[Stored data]
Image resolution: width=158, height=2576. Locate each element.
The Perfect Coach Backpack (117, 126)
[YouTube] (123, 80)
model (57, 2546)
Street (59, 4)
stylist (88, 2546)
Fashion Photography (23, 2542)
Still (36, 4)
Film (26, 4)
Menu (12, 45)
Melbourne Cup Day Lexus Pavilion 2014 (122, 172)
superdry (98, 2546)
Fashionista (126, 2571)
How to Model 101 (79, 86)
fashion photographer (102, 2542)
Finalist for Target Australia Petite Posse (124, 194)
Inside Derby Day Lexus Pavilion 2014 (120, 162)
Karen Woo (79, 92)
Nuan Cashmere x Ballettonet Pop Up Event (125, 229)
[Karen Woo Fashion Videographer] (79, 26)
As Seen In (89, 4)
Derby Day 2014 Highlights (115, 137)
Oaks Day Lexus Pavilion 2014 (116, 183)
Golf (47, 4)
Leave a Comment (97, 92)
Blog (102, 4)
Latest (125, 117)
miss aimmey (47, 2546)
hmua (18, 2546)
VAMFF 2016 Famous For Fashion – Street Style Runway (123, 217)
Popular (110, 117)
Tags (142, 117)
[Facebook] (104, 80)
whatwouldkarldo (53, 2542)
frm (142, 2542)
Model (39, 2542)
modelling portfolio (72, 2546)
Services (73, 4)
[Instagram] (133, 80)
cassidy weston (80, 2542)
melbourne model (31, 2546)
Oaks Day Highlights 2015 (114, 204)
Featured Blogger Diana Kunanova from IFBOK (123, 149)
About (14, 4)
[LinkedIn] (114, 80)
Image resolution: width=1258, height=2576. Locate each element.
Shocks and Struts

# Assignment:
For the records above, state how many lines contain "each". Add nothing to the number.

# Output below:
2